#### INPUT
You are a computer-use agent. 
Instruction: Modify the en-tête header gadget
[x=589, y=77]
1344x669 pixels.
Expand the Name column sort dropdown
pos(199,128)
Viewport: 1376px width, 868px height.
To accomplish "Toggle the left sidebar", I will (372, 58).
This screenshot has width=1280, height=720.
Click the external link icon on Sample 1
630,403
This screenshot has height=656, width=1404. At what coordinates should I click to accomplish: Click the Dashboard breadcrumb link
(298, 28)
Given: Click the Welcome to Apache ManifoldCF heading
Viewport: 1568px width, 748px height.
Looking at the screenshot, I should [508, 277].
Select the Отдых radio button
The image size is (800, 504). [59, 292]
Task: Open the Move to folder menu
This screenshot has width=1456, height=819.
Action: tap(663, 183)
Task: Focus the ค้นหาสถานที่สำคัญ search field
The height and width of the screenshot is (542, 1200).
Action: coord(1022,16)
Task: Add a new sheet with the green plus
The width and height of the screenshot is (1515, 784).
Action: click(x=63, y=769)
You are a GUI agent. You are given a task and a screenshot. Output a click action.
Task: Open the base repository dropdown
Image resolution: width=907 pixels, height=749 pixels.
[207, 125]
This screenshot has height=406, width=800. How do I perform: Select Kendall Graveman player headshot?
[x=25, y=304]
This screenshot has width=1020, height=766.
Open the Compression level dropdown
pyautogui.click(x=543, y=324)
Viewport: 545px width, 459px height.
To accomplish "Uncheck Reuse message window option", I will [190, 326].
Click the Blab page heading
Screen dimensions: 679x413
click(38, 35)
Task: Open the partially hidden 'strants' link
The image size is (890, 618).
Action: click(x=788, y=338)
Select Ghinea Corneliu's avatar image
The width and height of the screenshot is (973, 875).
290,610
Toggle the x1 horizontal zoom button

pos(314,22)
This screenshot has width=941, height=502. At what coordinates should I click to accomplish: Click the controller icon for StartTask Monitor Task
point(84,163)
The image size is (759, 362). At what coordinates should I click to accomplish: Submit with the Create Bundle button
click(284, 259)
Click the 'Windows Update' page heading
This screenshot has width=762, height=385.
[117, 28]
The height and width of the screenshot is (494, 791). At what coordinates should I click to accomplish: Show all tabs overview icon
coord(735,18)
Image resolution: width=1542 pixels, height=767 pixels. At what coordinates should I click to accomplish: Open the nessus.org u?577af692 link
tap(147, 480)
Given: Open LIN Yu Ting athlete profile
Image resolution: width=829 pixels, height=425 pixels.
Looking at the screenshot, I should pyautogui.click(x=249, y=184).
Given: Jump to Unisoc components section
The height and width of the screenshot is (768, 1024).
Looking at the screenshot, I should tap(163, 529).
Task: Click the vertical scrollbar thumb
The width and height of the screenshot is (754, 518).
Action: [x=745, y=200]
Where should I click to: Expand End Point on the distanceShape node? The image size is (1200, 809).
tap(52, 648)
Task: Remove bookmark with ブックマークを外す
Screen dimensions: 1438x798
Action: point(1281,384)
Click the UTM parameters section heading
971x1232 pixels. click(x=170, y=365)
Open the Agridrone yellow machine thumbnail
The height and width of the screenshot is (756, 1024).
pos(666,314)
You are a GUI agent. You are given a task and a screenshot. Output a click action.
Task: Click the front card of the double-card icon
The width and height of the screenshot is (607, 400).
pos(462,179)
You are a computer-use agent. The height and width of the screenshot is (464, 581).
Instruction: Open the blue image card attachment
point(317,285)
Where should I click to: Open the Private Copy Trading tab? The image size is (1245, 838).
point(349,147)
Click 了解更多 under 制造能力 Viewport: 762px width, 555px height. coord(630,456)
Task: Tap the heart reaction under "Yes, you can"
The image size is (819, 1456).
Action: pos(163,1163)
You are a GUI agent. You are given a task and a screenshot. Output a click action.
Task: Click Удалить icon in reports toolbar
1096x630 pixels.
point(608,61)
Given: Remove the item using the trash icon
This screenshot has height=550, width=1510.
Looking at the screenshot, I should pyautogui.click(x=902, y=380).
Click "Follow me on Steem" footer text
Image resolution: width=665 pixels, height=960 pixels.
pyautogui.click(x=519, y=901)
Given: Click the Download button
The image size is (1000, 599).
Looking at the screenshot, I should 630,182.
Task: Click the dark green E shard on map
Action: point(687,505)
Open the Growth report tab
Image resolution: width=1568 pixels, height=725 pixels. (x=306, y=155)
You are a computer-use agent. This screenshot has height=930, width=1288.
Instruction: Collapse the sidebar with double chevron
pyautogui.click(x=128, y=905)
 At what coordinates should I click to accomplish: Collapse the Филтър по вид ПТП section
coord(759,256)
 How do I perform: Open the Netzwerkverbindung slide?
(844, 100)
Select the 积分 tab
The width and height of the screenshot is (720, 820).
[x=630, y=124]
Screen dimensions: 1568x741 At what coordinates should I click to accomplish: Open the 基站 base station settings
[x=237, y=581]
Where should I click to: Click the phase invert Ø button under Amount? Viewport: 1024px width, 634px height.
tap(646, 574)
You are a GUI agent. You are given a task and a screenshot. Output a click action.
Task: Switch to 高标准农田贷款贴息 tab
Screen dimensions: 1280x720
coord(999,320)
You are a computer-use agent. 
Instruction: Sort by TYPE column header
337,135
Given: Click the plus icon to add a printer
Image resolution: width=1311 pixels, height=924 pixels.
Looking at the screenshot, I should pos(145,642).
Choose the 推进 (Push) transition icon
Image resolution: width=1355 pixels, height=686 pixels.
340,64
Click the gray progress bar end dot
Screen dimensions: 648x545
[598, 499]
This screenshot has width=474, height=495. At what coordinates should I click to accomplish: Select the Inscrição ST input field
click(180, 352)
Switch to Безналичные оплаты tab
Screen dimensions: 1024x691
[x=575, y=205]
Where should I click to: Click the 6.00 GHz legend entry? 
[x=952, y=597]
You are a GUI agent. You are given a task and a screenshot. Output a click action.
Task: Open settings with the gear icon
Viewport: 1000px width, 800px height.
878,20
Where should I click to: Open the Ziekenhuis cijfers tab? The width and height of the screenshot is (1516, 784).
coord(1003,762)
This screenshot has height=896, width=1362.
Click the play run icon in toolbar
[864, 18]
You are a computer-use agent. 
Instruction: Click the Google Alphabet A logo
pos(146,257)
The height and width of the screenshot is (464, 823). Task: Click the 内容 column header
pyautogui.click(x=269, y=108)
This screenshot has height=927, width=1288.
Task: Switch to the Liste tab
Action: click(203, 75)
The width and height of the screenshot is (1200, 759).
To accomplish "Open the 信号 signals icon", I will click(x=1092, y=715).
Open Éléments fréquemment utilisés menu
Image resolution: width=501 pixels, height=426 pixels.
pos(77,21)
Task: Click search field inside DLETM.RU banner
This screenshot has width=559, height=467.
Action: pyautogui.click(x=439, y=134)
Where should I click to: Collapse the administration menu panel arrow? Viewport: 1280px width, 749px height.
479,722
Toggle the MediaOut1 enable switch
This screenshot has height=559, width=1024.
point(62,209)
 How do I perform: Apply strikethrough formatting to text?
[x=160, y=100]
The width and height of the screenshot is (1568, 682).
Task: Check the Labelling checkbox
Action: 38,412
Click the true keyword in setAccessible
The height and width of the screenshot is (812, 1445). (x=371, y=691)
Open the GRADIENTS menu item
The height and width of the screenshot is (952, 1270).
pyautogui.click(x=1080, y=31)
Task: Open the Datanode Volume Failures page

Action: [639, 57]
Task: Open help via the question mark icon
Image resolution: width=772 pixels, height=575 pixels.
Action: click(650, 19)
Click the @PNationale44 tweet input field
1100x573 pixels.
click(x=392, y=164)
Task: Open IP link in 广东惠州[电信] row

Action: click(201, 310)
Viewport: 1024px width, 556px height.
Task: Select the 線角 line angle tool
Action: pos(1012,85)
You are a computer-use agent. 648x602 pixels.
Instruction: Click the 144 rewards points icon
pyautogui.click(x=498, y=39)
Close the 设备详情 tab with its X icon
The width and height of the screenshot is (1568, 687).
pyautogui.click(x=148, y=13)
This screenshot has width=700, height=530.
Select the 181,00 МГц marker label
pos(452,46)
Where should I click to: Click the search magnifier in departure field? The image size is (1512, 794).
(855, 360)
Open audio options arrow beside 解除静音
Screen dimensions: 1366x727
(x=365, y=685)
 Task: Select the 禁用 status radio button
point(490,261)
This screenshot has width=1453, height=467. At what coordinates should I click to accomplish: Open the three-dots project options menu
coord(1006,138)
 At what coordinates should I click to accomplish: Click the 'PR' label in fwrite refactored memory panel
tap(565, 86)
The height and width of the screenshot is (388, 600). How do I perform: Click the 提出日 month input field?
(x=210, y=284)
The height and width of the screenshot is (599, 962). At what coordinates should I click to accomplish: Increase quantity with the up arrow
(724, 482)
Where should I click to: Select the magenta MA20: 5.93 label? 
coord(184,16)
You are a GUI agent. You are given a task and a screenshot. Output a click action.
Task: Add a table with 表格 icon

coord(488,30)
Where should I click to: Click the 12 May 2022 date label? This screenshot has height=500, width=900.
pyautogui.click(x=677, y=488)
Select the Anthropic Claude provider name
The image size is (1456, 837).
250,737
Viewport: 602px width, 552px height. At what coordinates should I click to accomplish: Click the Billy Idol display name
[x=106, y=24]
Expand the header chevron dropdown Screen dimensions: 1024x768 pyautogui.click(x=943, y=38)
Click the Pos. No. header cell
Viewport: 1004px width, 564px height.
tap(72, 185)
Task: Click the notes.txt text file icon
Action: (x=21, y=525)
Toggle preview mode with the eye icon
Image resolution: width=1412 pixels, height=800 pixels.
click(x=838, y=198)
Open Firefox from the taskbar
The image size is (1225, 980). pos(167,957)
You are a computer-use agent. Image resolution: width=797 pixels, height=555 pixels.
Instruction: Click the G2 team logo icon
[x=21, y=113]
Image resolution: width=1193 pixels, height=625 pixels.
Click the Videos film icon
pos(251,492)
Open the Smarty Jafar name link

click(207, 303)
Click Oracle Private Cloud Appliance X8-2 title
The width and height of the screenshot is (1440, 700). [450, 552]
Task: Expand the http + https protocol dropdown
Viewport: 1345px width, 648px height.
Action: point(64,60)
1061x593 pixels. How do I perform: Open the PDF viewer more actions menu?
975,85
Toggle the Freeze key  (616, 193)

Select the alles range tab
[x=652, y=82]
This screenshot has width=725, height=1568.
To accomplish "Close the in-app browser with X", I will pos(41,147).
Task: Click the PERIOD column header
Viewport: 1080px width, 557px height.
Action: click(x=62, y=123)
########
### [TASK DESCRIPTION]
Give the count of lines in the records that contain "plus", and no other text.

### [RESULT BELOW]
2